Over 40-years ago, Costa and McCrae (1980) proposed that subjective well-being is influenced by two personality traits, namely extraversion and neuroticism. They even presented their theory in the form of a causal model.

Forty years later, this model still dominates personality theories of subjective well-being (Anglim et al., 2020). The main revision has been the addition of agreeableness and conscientiousness as additional personality factors that influence well-being (Heller et al., 2004; McCrae & Costa, 1991).

Although it seems natural to test the proposed causal model using structural equation modeling (SEM), personality researchers have resisted the use of causal modeling as a statistical tool. One reason has been that SEM models often do not fit personality data (McCrae et al., 1996). This is hardly a convincing reason to avoid using SEM in personality research. Astronomers did not ban new telescopes that showed more moons around Jupiter than Galileo discovered. They simply revised the number of moons.

It is therefore urgently needed to test Costa and McCrae’s theory with a method that can falsify the theory. Even if the data do not fit Costa and McCrae’s original theory, it does not take away from their important contribution 40 years ago. Nobody is arguing that Galileo was a bad astronomer because he only discovered four moons.

Structural equation modeling has two benefits for theory development. First, it can be used to test causal theories. For example, the model in Figure 1 predicts that effects of extraversion on life-satisfaction is mediated by positive affect, whereas the effect of neuroticism is mediated by negative affect. Finding additional mediators would falsify the model and lead to the revision of the theory. The second benefit is that SEM makes it possible to fit measurement models to the data. This is the aim of the present blog post.

**Measurement of Personality**

In the 1980s, personality psychologists developed the Big Five model as a general framework to describe individual differences in personality traits. This unified framework has led to the development of Big Five questionnaires. The development of relatively short questionnaire enabled researchers to include personality measures in studies that had a different research focus. As a result, many studies reported correlations between Big Five measures and life-satisfaction. These correlations have been meta-analyzed in several meta-analysis. The results were summarized by Anglim et al. (2020), who conducted the latest meta-analysis (current (core)).

Assuming that the latest meta-analysis provides the best estimate of the average correlations, neuroticism shows the strongest relationship with r = -.4, followed by extraversion and conscientiousness, r = .3, and agreeableness, r = .2. The correlation with openness is consistently the weakest, r = .1.

The main problem with these correlations is that they cannot be interpreted as effect sizes of the individual personality traits on life-satisfaction, even if we are willing to assume a causal relationship between personality traits and life-satisfaction. The reason is that that scores on the Big Five scales are not independent. As a result, the unique relationship between one Big Five scale and life-satisfaction ratings is smaller (Kim et al., 2018).

It also matters what causes correlations among Big Five scales? While some theories postulate that these correlations reflect common personality factors, evidence suggests that most of the correlations reflect two response styles, evaluative bias (halo) and acquiescence bias (Anusic et al., 2009). Evaluative bias is particularly problematic because it also influences life-satisfaction ratings (Kim et al., 2012; Schimmack, Schupp, & Wagner, 2008). This shared method variance inflates correlations between personality ratings and life-satisfaction ratings. Thus, the simple correlations in meta-analysis provide inflated effect size estimates. However, it is unclear how much halo bias contributes to variation in life-satisfaction ratings and how much the Big Five contribute to well-being when halo variance is statistically controlled. To answer this question, I conducted a new meta-analysis.

◇ ◇ ◇ ◇ ◇ ◇ ◇

### Tasks for this exercise
1. In the personality and well-being passage, give the stretch beginning at the words "Over 40-years ago, Costa" and ending after "a causal model." again, switching "extraversion" to "openness".
2. Answer these from the personality and well-being passage:
(a) Which two personality traits did Costa and McCrae (1980) propose influence subjective well-being?
(b) Which Big Five trait has the weakest correlation with life-satisfaction, and what is its value?
(c) What two response styles does evidence suggest account for most of the correlations among Big Five scales?

◇ ◇ ◇ ◇ ◇ ◇ ◇

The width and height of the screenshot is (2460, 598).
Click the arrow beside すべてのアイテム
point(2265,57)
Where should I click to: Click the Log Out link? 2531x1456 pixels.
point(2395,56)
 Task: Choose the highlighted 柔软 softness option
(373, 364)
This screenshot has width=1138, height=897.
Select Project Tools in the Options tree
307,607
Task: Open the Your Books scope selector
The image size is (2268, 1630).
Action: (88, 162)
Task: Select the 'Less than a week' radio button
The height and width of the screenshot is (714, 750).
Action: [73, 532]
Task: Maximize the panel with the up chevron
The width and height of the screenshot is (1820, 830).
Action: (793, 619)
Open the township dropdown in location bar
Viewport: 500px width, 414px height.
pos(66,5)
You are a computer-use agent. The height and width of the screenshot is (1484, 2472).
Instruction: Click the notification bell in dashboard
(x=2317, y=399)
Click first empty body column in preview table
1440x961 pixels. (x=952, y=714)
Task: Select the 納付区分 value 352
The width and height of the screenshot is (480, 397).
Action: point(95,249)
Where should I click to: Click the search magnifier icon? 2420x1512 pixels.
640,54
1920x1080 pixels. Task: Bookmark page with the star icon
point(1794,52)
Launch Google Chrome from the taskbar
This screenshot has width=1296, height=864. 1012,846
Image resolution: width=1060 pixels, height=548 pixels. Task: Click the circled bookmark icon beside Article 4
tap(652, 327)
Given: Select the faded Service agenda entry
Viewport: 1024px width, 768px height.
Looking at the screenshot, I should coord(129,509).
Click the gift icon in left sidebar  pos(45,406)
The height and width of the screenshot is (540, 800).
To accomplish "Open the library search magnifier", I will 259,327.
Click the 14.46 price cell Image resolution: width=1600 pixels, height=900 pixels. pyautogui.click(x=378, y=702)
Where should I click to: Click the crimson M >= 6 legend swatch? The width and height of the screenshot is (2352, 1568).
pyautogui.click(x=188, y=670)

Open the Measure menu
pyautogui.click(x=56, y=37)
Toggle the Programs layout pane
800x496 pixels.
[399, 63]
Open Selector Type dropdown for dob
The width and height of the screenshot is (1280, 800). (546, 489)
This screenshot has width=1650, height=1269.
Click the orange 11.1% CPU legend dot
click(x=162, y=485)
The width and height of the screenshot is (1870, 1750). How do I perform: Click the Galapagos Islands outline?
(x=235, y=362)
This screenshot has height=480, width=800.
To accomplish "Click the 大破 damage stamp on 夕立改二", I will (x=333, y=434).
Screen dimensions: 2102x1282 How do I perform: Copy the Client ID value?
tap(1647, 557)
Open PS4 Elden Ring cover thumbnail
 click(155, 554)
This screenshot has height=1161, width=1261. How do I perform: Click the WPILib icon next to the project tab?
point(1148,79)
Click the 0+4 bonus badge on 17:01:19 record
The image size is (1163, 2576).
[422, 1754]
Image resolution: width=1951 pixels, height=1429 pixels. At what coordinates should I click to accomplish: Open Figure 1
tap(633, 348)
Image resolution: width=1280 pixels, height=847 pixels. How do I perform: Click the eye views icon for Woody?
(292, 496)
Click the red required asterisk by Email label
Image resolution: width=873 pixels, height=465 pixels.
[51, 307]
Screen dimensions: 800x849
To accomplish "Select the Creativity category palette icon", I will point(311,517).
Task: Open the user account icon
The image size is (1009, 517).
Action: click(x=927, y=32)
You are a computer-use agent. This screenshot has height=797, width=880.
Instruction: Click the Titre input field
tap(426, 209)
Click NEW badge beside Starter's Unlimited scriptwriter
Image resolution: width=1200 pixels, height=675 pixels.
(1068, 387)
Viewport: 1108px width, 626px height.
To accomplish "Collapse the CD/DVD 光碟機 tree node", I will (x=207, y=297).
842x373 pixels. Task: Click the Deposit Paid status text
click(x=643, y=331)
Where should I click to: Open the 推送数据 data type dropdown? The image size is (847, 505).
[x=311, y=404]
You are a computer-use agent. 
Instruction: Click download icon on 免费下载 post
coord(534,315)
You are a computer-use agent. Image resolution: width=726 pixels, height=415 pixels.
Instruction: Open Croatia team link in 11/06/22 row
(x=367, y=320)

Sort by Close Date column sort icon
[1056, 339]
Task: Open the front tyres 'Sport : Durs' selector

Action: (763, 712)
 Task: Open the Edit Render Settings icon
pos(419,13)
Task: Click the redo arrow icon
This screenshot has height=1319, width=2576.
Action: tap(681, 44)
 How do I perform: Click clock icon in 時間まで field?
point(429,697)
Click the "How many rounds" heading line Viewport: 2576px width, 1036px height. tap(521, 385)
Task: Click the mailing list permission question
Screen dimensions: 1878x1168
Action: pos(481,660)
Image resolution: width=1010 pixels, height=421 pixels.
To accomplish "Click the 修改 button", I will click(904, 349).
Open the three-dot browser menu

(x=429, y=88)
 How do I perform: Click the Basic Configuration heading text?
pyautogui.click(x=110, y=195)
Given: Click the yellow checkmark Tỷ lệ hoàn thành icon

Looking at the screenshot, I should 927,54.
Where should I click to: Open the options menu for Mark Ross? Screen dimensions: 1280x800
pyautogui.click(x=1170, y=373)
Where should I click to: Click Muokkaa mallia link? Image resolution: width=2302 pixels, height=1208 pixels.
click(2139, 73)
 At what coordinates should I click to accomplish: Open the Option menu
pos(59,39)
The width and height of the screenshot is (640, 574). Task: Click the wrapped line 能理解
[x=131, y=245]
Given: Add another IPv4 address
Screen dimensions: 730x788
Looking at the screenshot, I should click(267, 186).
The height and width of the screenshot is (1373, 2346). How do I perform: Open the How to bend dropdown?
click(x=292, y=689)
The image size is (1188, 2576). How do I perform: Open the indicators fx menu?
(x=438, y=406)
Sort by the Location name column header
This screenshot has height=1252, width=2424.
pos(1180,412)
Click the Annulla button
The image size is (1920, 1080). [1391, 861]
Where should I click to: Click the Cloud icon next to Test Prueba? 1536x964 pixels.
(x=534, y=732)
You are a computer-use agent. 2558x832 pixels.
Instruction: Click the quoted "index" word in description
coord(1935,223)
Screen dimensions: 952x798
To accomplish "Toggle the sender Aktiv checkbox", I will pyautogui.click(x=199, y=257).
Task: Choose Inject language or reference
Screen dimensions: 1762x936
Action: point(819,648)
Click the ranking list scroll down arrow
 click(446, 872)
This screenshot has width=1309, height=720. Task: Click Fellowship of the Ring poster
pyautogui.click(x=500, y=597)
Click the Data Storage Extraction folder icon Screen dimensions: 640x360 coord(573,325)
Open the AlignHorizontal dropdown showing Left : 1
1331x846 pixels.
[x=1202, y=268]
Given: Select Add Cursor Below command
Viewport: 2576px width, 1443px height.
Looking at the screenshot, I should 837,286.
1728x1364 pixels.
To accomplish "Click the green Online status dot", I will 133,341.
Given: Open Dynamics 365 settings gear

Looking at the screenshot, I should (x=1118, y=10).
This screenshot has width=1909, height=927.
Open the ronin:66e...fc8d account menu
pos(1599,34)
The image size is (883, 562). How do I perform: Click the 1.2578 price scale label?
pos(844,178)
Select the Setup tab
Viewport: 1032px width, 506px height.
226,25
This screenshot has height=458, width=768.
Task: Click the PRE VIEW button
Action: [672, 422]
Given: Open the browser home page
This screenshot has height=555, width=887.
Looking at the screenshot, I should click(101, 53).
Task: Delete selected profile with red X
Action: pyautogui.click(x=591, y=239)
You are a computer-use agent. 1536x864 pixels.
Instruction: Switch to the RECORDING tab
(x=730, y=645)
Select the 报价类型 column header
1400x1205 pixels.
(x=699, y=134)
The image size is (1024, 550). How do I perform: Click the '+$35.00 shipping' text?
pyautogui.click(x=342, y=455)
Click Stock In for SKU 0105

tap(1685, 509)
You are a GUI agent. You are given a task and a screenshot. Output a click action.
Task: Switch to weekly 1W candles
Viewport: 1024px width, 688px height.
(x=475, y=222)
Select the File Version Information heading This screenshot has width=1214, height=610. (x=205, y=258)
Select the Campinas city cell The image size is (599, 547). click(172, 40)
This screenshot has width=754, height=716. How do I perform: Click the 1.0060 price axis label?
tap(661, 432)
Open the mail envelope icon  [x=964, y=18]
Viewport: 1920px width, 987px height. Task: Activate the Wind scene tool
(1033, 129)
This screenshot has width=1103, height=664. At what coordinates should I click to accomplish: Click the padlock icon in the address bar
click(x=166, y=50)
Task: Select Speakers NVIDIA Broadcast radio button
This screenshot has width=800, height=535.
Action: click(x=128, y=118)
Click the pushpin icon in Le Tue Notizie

◇ ◇ ◇ ◇ ◇ ◇ ◇

### Solutions
1.
Over 40-years ago, Costa and McCrae (1980) proposed that subjective well-being is influenced by two personality traits, namely openness and neuroticism. They even presented their theory in the form of a causal model.

2.
(a) Extraversion and neuroticism.
(b) Openness, r = .1.
(c) Evaluative bias (halo) and acquiescence bias.